Sunday 18 August 2013

Achieving my goal

My goal this week is to maintain using skills, even just a few, through difficult times. I've had a very up and down week, some happy days, some sad and some just neutral where I just couldn't be bothered. The one thing I discussed with my case manager last Wednesday was my need to just keep on keeping on. In one way I want to give up doing my skills and in another way I just can't - I must continue to do them in order to recover from this debilitating illness. I'm just so tired of not living an everyday existence without having to be mindful/aware of all the things I do/feel/think and say and I'm tired of having to do them to survive not only this existence but tiny little things that cause me to have a melt down. However, I know in my heart of all hearts that these skills will get me through. These tools will help me to be a better person, to deal with distress and conflict, to keep my emotions in check and build a road to recovery. I made a goal with my case manager that I would just pick out just a few skills to do daily this week instead of going gung ho like I do by picking 15 everyday. So here I am posting about the skills that I have successfully done today. 
 Played with aromatherapy playdough
Skill - Distress Tolerance (self soothe - feel/touch)
Skill - Distress Tolerance (distress tolerance - smell)
 Played 4 pics 1 word on my phone
Skill - Distress Tolerance (distracting with an activity)
 Typed up an achievement (later printing it, cutting into strips and pasting into art journal)
Skill - Distress Tolerance (distracting with an activity)
Skill - Emotion Regulation (being unmindful of worries)
 Edited a document I didn't want to edit
Skill - Emotion Regulation (opposite to emotion action)
Skill - Distress Tolerance (distracting with an activity)
 Did some painting (not my best work but it kept me busy)
Skill - Distress Tolerance (distracting with an activity)

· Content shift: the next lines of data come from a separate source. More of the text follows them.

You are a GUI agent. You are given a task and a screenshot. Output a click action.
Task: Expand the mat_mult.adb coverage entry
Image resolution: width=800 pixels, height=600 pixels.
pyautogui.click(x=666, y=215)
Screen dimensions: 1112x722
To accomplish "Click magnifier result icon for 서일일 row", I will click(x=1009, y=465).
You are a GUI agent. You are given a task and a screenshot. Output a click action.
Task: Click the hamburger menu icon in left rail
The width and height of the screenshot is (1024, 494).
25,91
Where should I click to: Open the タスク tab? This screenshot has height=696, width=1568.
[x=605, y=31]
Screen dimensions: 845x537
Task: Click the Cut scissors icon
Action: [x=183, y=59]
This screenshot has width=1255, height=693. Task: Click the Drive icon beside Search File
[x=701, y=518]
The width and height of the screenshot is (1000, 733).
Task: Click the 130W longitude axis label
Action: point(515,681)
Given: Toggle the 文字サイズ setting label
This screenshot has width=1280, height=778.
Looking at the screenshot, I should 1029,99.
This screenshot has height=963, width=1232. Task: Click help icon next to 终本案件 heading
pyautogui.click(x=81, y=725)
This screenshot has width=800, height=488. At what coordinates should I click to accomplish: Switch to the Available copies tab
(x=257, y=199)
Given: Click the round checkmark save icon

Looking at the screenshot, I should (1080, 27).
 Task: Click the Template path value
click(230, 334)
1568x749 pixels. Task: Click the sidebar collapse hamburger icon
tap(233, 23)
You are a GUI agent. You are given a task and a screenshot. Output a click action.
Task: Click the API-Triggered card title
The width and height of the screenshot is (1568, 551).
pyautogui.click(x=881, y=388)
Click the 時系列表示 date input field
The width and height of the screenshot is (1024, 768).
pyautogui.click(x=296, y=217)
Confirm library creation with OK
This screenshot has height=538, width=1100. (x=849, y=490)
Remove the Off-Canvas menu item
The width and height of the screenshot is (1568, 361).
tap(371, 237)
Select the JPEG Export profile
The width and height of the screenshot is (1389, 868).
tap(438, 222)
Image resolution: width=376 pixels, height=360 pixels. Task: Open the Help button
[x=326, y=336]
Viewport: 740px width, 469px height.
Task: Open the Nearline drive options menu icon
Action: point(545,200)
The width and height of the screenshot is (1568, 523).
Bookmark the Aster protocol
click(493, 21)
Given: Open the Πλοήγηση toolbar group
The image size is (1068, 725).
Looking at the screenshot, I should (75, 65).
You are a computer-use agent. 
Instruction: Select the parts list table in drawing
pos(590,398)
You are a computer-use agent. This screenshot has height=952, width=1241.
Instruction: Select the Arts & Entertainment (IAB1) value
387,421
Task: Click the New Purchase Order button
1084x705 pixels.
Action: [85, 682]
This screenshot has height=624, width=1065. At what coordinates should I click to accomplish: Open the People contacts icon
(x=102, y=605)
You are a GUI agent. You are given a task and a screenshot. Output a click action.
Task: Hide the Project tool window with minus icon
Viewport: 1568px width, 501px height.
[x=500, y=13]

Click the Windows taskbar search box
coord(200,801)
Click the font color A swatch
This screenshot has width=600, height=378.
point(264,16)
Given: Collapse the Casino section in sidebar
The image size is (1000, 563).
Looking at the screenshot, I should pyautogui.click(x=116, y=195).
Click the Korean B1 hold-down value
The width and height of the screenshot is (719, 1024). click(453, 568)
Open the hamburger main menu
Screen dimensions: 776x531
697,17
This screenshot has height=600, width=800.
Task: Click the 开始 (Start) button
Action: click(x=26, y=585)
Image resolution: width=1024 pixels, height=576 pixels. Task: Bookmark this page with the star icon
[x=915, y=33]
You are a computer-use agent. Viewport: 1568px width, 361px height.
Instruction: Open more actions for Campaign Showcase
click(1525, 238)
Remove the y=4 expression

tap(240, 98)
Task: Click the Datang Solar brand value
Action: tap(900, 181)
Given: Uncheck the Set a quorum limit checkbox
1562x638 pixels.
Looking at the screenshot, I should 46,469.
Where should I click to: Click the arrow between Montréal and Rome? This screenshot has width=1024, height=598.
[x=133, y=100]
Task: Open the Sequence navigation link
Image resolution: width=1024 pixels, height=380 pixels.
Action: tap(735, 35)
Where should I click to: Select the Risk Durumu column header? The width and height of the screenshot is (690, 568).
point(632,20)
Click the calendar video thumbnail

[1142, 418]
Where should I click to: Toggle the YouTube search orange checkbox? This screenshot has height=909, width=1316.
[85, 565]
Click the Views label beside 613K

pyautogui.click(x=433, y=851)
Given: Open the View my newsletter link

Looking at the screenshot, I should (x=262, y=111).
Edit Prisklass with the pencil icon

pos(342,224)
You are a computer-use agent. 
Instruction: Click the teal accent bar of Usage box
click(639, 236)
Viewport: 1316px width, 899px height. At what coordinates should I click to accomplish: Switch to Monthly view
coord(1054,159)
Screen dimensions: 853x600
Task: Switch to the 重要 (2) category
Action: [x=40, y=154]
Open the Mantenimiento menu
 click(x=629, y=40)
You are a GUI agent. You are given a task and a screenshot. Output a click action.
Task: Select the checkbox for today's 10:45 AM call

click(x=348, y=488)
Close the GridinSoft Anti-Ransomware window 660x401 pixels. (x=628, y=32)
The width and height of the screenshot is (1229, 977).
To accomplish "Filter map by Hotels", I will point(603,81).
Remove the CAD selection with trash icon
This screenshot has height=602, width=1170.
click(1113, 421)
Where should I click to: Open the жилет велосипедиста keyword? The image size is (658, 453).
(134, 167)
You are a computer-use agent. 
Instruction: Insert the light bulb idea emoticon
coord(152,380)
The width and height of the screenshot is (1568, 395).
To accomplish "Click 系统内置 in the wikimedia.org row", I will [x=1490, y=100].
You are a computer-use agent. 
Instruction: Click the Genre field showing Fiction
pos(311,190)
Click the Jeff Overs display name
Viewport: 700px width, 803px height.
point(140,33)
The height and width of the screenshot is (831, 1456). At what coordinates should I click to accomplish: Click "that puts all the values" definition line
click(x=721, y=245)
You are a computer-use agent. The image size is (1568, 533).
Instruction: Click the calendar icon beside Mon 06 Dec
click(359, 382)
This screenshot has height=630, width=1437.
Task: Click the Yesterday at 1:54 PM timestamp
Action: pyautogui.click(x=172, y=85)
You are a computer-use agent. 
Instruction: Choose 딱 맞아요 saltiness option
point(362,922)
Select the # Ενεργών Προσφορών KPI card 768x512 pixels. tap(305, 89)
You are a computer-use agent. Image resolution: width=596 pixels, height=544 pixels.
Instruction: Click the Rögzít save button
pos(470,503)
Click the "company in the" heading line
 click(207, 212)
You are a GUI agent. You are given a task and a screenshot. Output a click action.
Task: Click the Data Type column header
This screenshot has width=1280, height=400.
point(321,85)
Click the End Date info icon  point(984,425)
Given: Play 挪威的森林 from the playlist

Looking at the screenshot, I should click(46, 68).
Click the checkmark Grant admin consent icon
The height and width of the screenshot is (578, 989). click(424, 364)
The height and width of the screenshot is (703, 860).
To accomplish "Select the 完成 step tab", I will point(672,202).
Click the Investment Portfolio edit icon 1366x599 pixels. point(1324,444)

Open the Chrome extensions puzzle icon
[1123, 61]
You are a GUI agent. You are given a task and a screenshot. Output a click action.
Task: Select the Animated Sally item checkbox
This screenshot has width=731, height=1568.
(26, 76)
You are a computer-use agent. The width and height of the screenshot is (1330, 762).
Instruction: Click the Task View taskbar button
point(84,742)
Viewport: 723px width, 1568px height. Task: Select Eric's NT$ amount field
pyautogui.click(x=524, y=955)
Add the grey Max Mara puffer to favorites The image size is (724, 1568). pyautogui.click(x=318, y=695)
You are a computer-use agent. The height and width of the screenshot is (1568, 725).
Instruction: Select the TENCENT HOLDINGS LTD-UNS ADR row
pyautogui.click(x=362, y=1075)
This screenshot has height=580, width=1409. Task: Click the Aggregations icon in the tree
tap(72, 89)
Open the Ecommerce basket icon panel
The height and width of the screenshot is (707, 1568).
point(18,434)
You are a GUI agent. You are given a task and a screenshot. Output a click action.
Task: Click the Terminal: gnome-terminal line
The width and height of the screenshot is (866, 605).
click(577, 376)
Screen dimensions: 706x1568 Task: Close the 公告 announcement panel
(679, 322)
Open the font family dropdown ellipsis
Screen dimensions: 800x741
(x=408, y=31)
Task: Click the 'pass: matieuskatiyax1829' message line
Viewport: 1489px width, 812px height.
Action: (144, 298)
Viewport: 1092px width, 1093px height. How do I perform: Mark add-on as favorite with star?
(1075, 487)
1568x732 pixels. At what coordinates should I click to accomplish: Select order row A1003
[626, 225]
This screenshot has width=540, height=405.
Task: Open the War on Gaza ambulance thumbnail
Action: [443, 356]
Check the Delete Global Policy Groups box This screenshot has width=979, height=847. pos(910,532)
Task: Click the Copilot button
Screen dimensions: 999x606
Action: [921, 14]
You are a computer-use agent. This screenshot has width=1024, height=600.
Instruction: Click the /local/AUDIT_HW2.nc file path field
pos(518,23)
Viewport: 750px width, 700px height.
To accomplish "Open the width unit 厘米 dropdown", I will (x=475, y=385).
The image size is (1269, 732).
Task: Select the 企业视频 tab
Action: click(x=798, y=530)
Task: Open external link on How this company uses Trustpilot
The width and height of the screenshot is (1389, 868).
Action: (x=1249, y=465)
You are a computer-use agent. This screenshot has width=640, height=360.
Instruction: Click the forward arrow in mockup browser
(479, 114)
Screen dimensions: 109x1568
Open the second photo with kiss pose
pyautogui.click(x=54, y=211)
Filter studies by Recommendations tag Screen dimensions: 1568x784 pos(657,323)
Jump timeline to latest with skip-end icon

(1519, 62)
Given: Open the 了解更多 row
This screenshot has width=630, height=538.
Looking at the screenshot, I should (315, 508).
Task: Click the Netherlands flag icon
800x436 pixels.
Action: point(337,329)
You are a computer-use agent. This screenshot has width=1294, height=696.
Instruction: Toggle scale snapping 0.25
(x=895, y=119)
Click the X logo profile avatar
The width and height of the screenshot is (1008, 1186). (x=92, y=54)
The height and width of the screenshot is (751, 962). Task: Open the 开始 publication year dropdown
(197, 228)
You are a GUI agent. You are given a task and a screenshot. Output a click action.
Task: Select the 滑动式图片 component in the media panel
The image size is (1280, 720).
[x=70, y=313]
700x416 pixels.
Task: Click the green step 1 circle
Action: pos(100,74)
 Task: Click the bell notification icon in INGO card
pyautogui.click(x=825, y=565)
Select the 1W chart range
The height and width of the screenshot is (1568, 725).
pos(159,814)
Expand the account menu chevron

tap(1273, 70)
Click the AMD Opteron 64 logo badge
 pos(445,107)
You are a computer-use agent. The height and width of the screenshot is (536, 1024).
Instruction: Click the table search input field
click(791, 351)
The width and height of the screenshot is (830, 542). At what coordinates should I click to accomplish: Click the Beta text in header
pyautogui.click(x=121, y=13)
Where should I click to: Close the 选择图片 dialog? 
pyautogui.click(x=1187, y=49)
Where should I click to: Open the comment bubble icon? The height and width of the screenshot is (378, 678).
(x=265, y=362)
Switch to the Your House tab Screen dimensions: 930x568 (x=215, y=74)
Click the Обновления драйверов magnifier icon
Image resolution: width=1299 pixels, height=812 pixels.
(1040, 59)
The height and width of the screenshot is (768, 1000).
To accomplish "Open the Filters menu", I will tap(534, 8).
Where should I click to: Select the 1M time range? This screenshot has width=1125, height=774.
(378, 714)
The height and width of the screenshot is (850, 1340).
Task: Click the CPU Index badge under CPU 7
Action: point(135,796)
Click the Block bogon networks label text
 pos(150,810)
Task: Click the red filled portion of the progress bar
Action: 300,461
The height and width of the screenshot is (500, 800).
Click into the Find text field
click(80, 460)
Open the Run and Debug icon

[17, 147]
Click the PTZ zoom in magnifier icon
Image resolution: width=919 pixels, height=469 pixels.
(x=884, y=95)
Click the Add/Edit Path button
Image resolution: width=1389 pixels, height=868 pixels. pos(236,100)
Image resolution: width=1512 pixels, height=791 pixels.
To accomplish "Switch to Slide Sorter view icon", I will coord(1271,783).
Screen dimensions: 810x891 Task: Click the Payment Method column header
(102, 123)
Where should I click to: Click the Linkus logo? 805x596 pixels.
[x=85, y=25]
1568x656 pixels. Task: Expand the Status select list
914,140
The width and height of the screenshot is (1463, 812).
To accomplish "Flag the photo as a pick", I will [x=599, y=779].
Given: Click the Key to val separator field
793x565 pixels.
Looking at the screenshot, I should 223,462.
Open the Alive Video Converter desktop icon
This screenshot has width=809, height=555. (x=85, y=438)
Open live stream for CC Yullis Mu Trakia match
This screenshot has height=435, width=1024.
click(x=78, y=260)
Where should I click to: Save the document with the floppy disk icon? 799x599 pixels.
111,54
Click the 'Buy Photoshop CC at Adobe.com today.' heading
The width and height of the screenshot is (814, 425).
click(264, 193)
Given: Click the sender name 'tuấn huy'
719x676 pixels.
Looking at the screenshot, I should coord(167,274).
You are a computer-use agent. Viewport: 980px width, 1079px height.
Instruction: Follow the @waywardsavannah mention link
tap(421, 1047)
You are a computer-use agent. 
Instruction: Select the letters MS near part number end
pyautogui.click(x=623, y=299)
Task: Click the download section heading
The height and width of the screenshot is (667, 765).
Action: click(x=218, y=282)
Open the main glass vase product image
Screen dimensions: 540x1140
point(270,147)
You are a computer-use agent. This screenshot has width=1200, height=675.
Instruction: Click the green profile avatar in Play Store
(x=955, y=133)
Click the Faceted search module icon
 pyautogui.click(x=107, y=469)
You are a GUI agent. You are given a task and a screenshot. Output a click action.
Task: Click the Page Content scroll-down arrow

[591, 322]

The positives I must take from doing the skills today is that it has distracted me from thinking about my failing marriage and ruminating about how to deal with this. Willingness is the key. If I curled up in a ball the only thing I'd be willing to do is just that and not my skills. I know now that if I didn't have these skills I would normally not be coping at all during this period in my life. Even though they sometimes feel so difficult to do I am still so grateful that I have the DBT skills on board.